As an NYU student recuperates from serious injuries from getting trapped in a gap outside his Lafayette Street dorm, his classmates and officials are trying to piece together how he got into the space to begin with.

Asher Vongtau, 19, remained in serious condition at Bellevue Hospital Center Monday with a fractured skull, pelvis and other injuries, according to the FDNY. Firefighters rescued VontagueSunday from a confined space at 80 Lafayette Street, an NYU dorm, where he was believed to be trapped for 36 hours.

School officials said they still don’t know how Vongtau, who was reported missing by his friends Saturday morning, wound up in the gap. Students who live in the 18-floor dorm said they fwant answers.

“We all don’t know the exact details, and there are a lot more questions,” said senior Ben Ivan, 21, who lives on the 14th floor.

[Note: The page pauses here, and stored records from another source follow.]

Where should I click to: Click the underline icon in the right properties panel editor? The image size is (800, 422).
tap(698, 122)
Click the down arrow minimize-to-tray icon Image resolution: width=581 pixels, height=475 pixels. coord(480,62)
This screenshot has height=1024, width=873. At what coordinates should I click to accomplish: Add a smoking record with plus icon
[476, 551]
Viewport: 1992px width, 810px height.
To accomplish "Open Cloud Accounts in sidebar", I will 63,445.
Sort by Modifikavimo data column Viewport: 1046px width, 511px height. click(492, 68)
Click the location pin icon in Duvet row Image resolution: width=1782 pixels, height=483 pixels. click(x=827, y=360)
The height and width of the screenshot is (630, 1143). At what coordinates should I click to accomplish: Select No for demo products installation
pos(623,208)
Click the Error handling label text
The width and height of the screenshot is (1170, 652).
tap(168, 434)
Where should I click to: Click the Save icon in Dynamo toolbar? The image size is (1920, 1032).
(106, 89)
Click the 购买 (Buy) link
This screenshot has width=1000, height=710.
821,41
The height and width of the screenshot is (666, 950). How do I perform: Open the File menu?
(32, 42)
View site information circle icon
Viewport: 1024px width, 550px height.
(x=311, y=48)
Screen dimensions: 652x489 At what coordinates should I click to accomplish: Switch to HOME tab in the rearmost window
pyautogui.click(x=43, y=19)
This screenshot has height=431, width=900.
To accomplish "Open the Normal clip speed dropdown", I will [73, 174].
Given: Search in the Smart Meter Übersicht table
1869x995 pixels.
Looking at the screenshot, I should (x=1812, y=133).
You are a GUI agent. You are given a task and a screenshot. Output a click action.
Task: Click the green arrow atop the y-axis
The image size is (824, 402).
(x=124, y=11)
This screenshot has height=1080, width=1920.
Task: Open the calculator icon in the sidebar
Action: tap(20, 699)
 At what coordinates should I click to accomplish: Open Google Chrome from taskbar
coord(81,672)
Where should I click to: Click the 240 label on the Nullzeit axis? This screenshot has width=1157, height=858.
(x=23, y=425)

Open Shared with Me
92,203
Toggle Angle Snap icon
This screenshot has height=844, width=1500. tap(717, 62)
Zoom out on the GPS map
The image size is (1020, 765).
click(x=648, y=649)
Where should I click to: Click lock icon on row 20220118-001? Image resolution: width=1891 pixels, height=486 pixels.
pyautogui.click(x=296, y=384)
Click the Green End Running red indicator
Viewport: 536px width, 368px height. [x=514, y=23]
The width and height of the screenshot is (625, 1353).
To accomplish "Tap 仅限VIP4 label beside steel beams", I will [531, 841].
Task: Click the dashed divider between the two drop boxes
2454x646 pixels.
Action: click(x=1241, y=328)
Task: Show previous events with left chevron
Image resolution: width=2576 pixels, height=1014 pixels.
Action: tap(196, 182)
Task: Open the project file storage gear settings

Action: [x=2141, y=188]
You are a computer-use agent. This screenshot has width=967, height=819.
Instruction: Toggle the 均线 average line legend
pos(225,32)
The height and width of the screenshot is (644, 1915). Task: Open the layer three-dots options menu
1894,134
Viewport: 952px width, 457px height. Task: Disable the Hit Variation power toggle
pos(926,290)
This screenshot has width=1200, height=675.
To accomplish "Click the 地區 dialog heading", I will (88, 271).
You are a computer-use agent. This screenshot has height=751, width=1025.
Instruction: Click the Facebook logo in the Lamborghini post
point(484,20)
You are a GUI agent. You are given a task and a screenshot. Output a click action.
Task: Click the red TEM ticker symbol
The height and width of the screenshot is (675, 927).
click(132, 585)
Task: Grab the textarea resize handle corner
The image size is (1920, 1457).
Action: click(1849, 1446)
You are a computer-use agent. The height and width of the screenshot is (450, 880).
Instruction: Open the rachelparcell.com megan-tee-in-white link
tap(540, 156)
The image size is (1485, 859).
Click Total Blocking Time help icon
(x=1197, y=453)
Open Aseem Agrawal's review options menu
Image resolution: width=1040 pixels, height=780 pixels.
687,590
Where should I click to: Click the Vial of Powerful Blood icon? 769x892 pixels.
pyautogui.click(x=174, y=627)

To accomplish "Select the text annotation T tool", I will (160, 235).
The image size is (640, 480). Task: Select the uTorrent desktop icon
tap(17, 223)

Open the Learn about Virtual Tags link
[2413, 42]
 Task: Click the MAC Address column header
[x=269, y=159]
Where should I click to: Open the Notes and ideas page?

Vongtau, who is from Pennsylvania, was not seen after Friday night and his friends sought to file a missing person’s report but the university said it filed one Sunday morning. NYU’s public safety officers searched the sophomore’s room, his classrooms and emergency rooms and talked to his friends, according to John Beckman, the school’s spokesman.

They discovered Vongtau’s items scattered throughout the building including his cellphone, according to the university who refused to give more details about that part of the search.

Several students heard that the phone was on the roof and some other dorm residents, like Morgan Bennyworth, 20, found shoes on the seventh floor Saturday.

“There were these high-top sport sneakers lying on the ground,” she said. “They weren’t there in the morning.”

Eventually the security officers checked the gap between the buildings and found the missing student stuck on the ground floor in a space between the dorm and a parking garage and he was conscious. It took firefighters 90 minutes to excavate him out and get him to the hospital.

Cops, fire officials and the university said they will continue to investigate the incident.

Students said they were confused as to how anyone could get into that spot since the windows don’t open the whole way and they are prohibited from entering the building’s roof or balconies.

“They’re really strict about it. They say, ‘You will be kicked out if you get on a balcony,'” Bennyworth said.

The dorm residents said the fire alarm went off Saturday morning without warning and no one knew who triggered it.

“It wasn’t a drill and woke all of us up at 7 in the morning,” said Fabian Luna, 19 a sophomore who lives on the 14th floor.